Work instruction: An exact copy of the entries is needed, with every line included.

Start of Data records

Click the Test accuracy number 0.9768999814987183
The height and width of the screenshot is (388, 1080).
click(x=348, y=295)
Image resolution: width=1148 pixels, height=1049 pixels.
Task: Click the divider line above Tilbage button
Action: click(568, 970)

End of Data records

Solution:
Click the Test accuracy number 0.9768999814987183
The height and width of the screenshot is (388, 1080).
click(x=348, y=295)
Image resolution: width=1148 pixels, height=1049 pixels.
Task: Click the divider line above Tilbage button
Action: click(568, 970)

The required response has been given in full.